Your instructions -> Within the records below, find the line with "The image size is (736, 1200)." and the line with "the more options", then reproduce exactly those two lines and all lines between them, without any picture.

Dataset excerpts ->
┄┄┄┄┄┄
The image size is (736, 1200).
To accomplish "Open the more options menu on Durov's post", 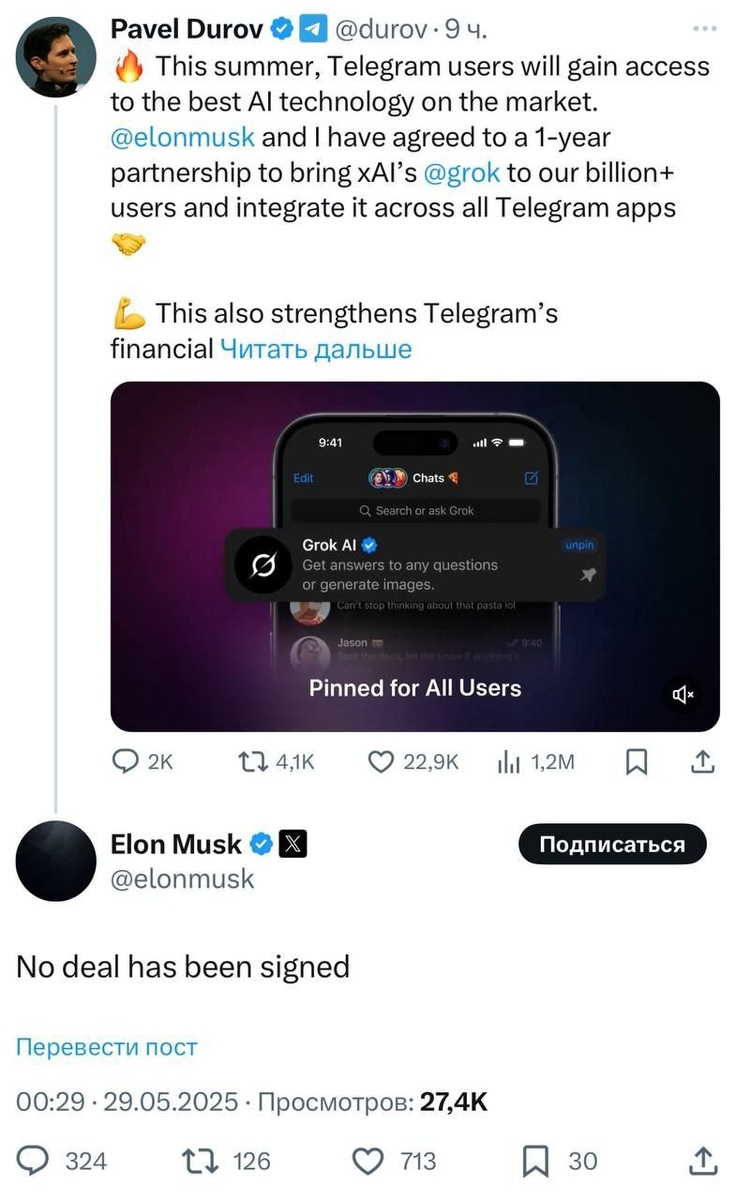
┄┄┄┄┄┄
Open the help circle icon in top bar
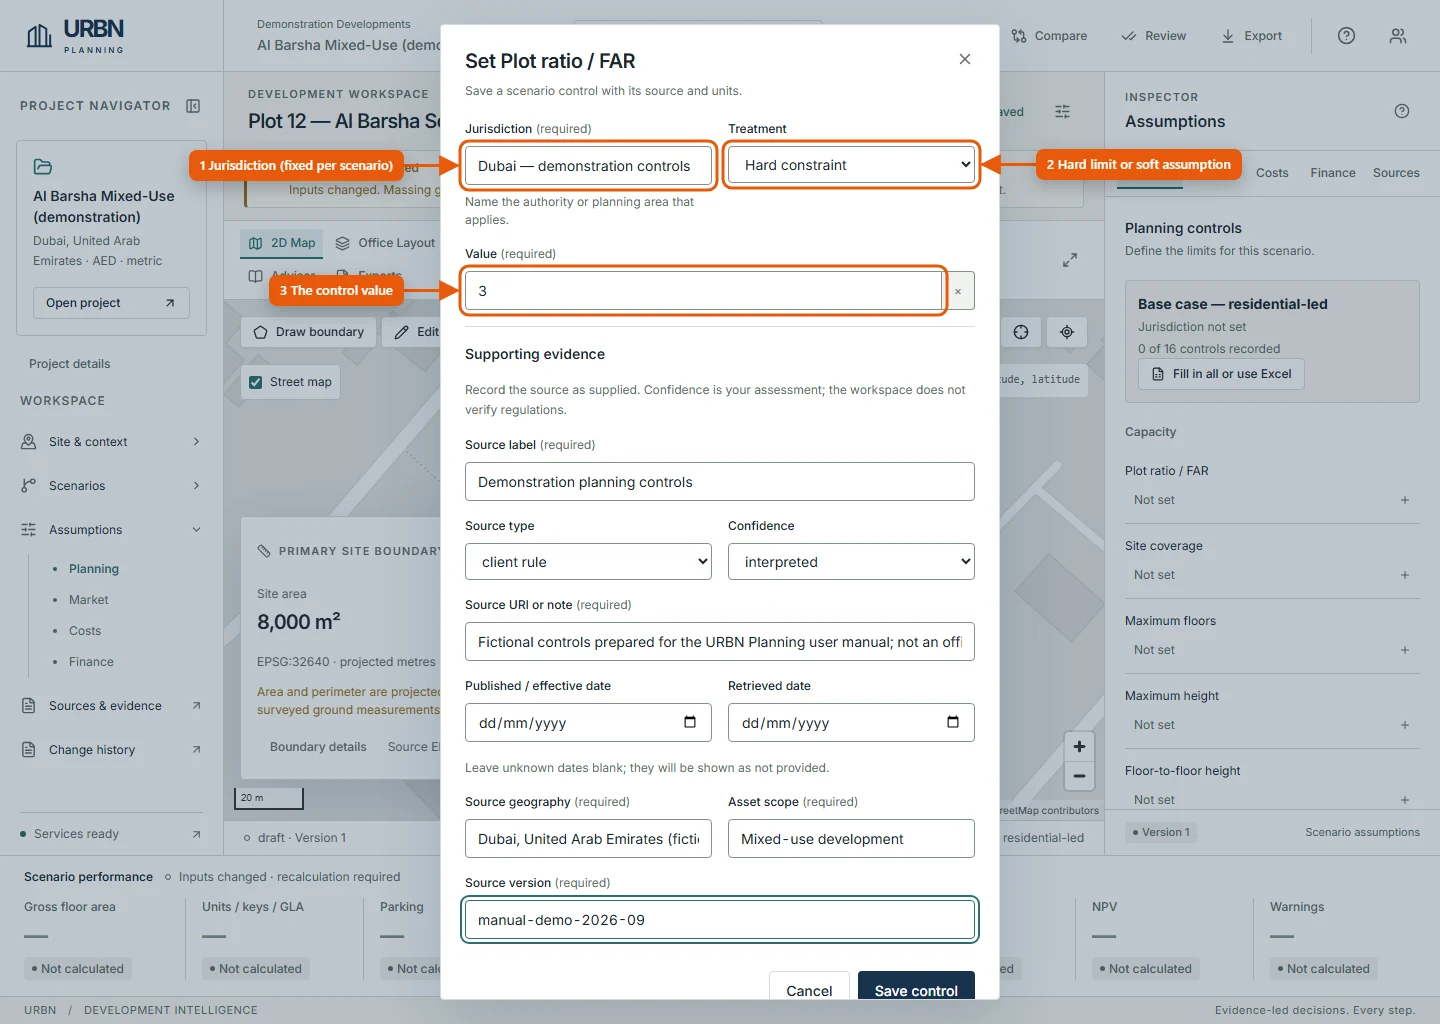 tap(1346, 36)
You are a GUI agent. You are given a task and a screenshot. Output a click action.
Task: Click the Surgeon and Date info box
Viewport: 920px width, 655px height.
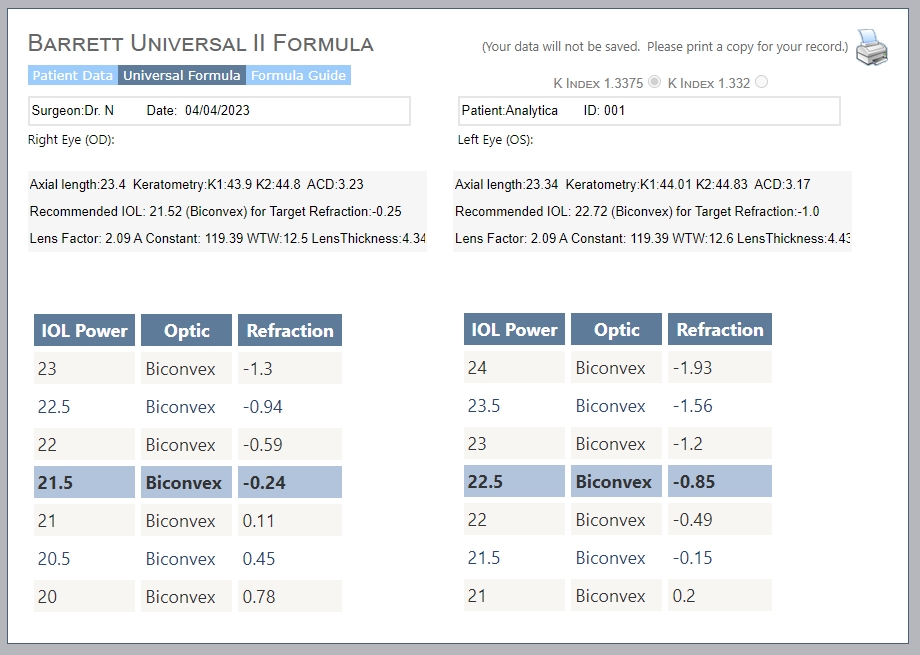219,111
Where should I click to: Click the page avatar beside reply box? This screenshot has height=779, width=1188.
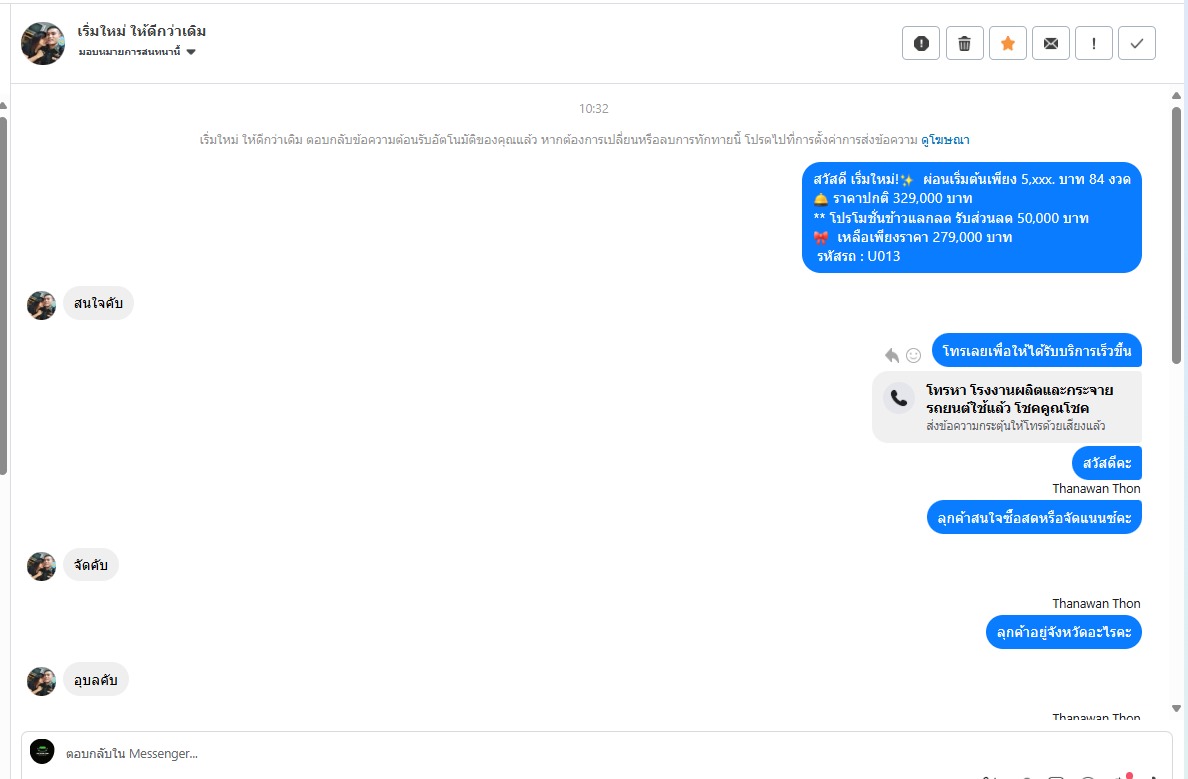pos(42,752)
┄┄┄┄┄┄
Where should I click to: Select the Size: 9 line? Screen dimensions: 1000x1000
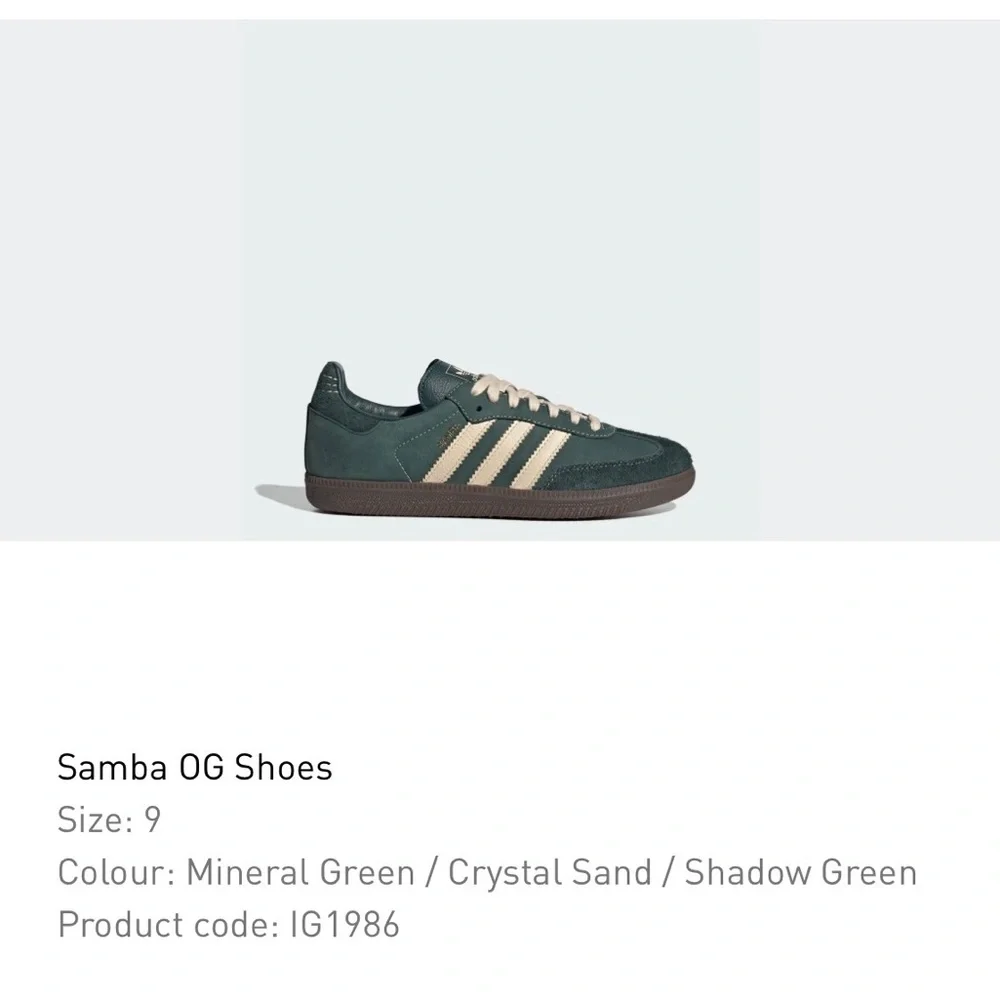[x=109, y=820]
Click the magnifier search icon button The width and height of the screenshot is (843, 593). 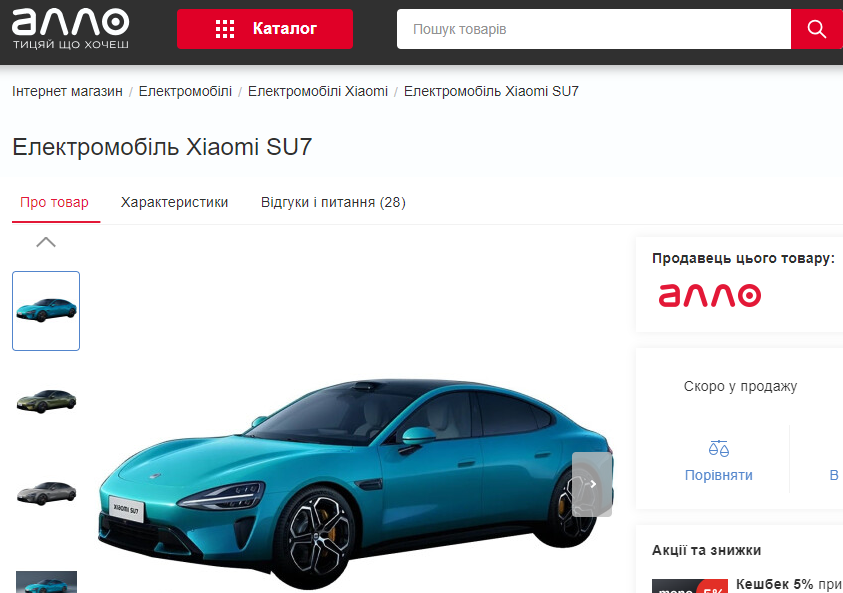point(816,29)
┄┄┄┄┄┄
Task response ->
The image size is (736, 1200).
To accomplish "Open the more options menu on Durov's post", 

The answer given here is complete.